I looked at the patch today.

The good news is it seems to apply cleanly on HEAD (with some small
offsets, but no conflicts). The code generally seems OK to me, although
the patch is quite massive. I've also did a considerable amount of
testing and I've been unable to cause failures.

I have significant doubts about the whole design, though. Especially the
decision not to use HashAggregate, and the whole chaining idea. I
haven't noticed any discussion about this (at least in this thread), and
the chaining idea was not mentioned until 21/8, so I'd appreciate some
reasoning behind this choice.

I assume the "no HashAggregate" decision was done because of fear of
underestimates, and the related OOM issues. I don't see how this is
different from the general HashAggregate, though. Or is there another
reason for this?

Now, the chaining only makes this worse, because it effectively forces a
separate sort of the whole table for each grouping set.

We're doing a lot of analytics on large tables, where large means tens
of GBs and hundreds of millions of rows. What we do now at the moment is
basically the usual ROLAP approach - create a cube with aggregated data,
which is usually much smaller than the source table, and then compute
the rollups for the interesting slices in a second step.

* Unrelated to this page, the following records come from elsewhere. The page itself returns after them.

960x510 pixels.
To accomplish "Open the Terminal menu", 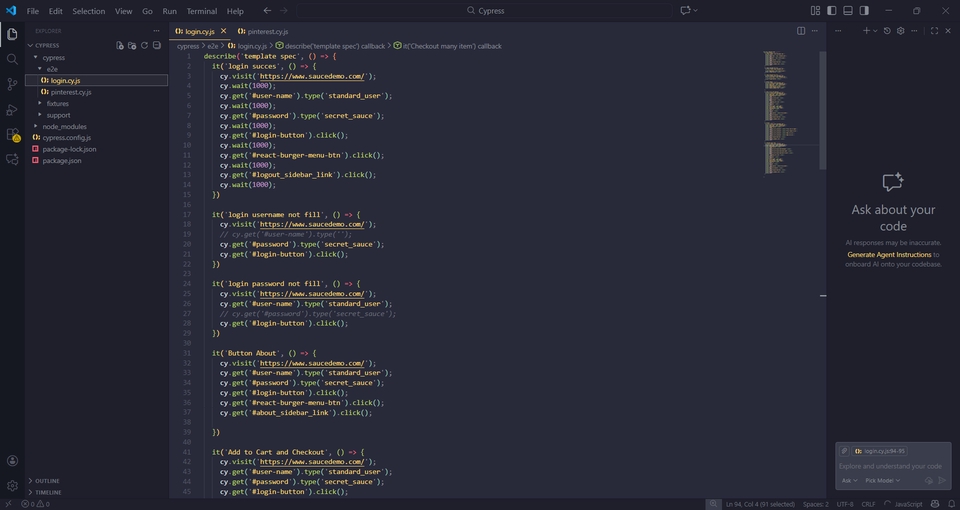I will (x=201, y=11).
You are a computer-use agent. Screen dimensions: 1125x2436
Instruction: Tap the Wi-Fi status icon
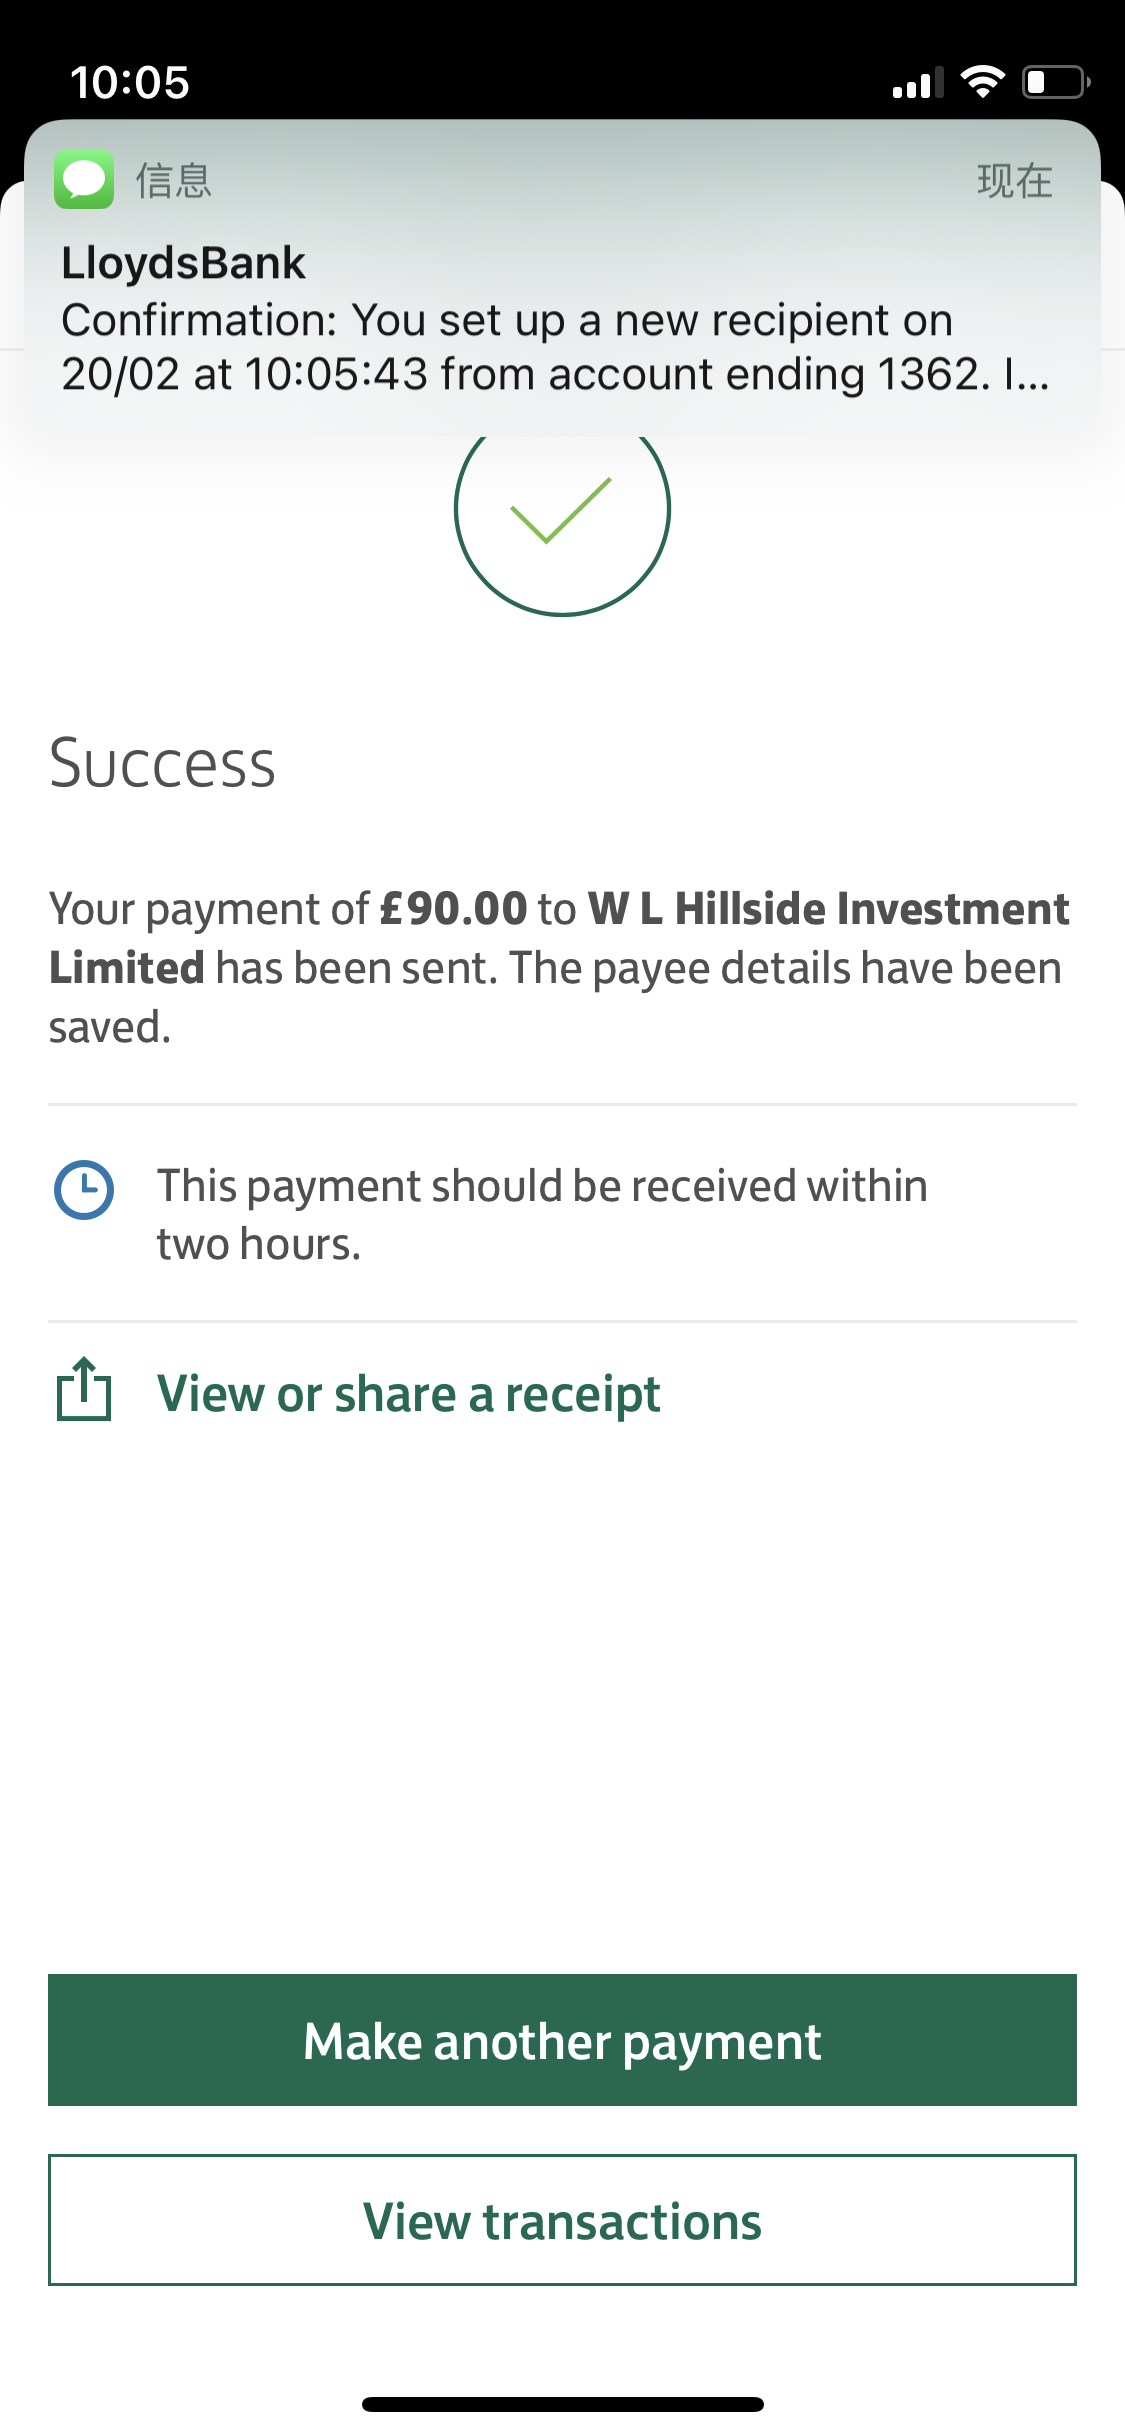tap(982, 82)
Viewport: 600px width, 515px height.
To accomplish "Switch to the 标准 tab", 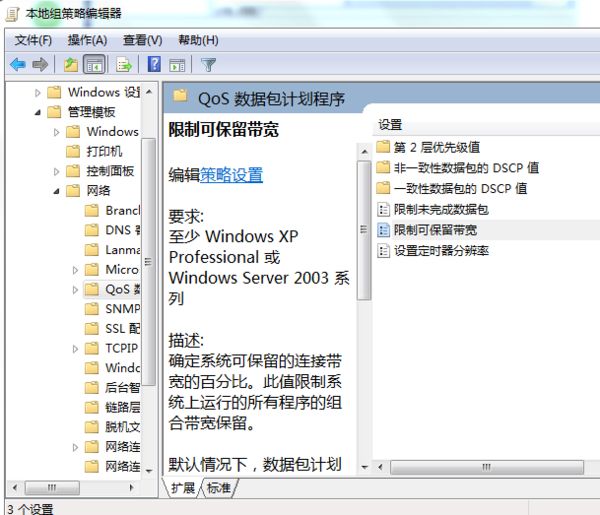I will click(219, 488).
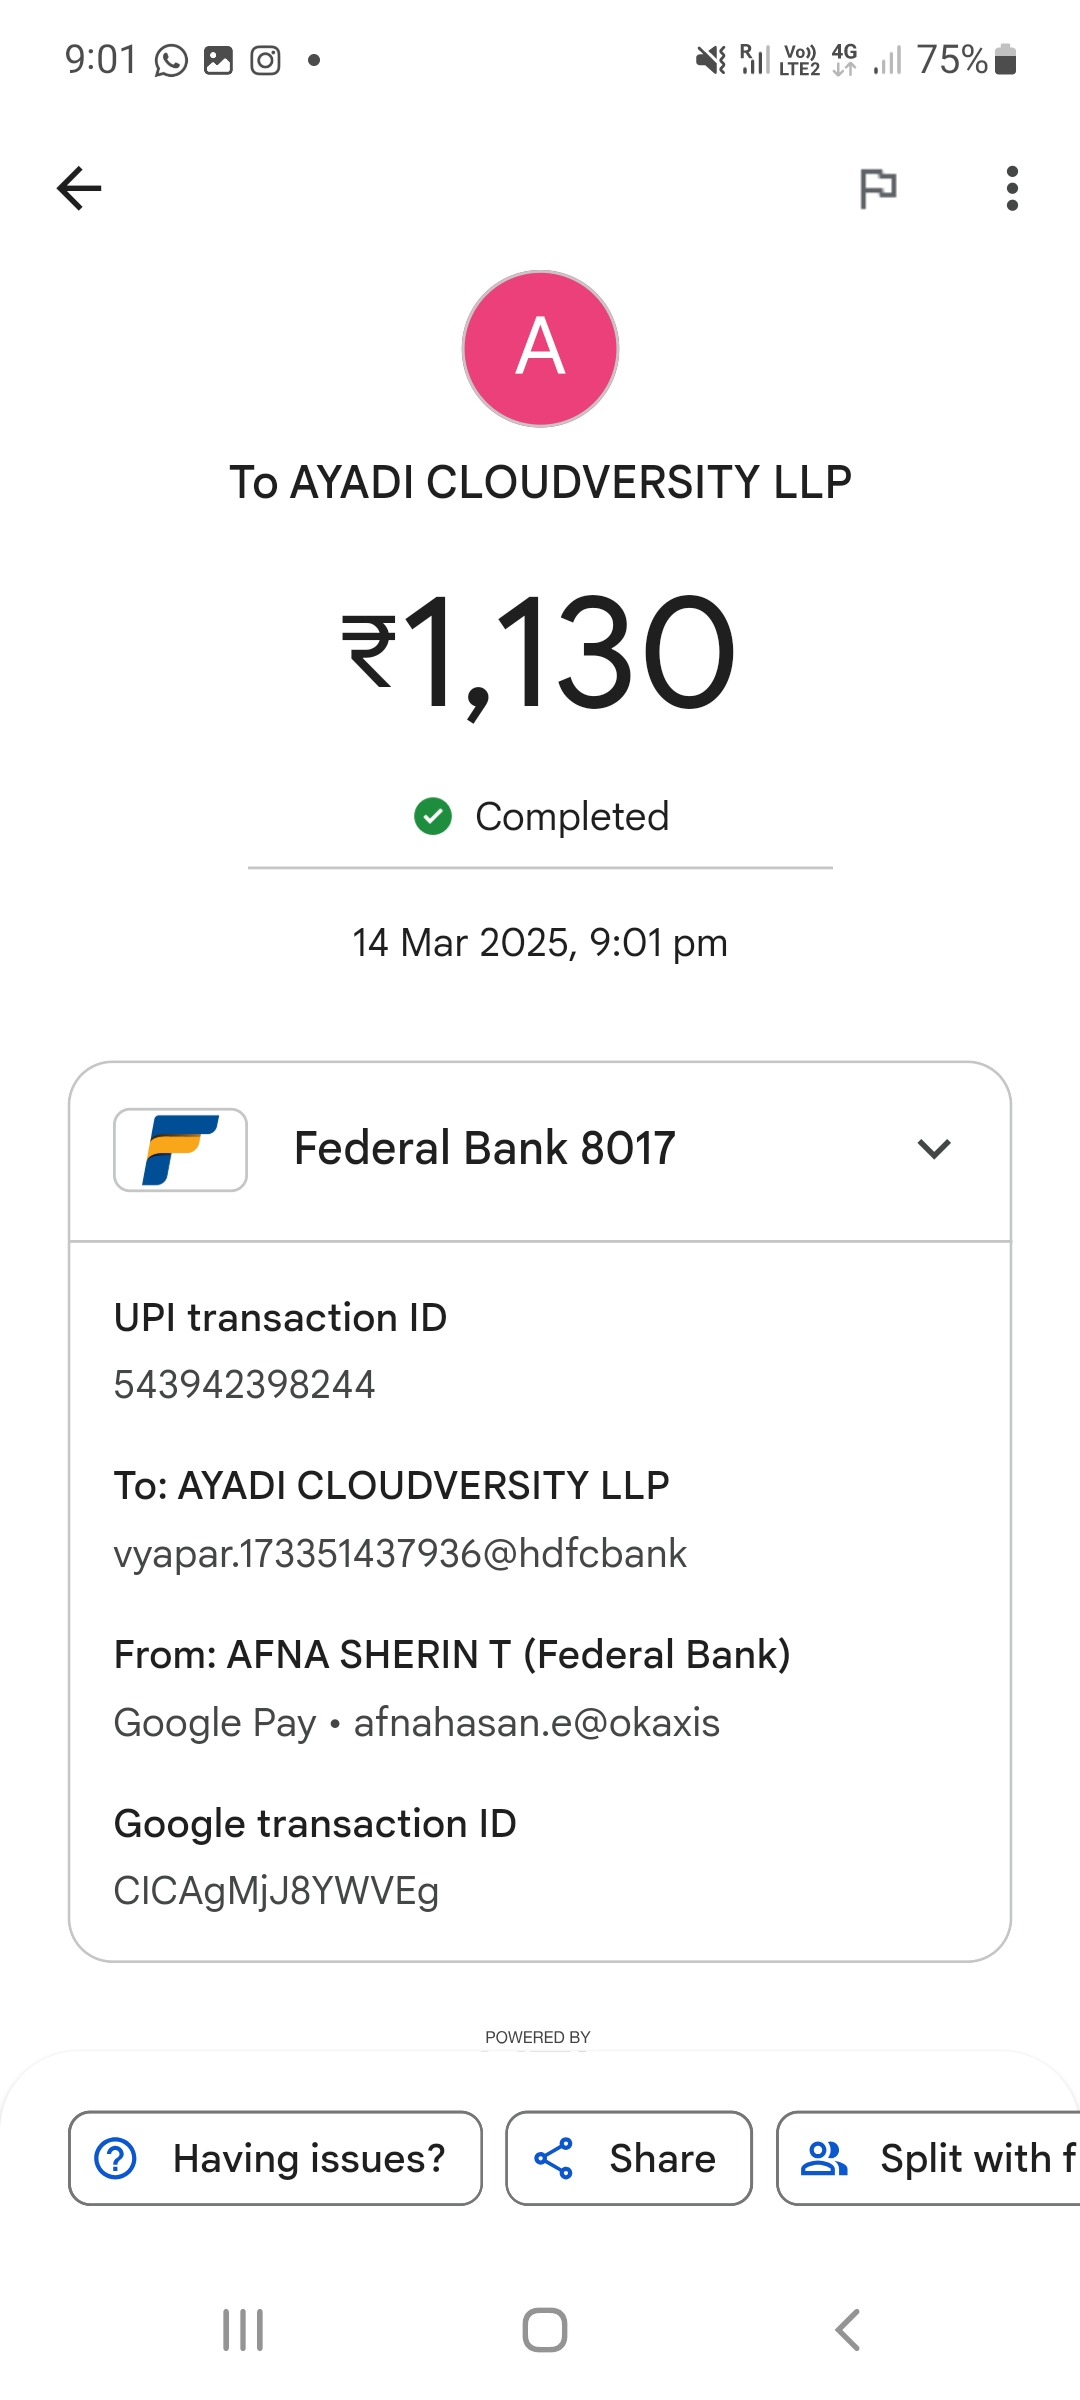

I was hoping that maybe we could eventually replace this with the GROUP
BY CUBE functionality provided by this patch, but these design decisions
make it pretty much impossible. I believe most other users processing
non-trivial amounts of data (pretty much everyone with just a few
million rows) will be in similar position :-(

What I envisioned when considering hacking on this a few months back,
was extending the aggregate API with "merge state" function, doing the
aggregation just like today and merging the groups (for each cell) at
the end. Yeah, we don't have this infrastructure, but maybe it'd be a
better way than the current chaining approach. And it was repeatedly
mentioned as necessary for parallel aggregation (and even mentioned in
the memory-bounded hashagg batching discussion). I'm ready to spend some
time on this, if it makes the grouping sets useful for us.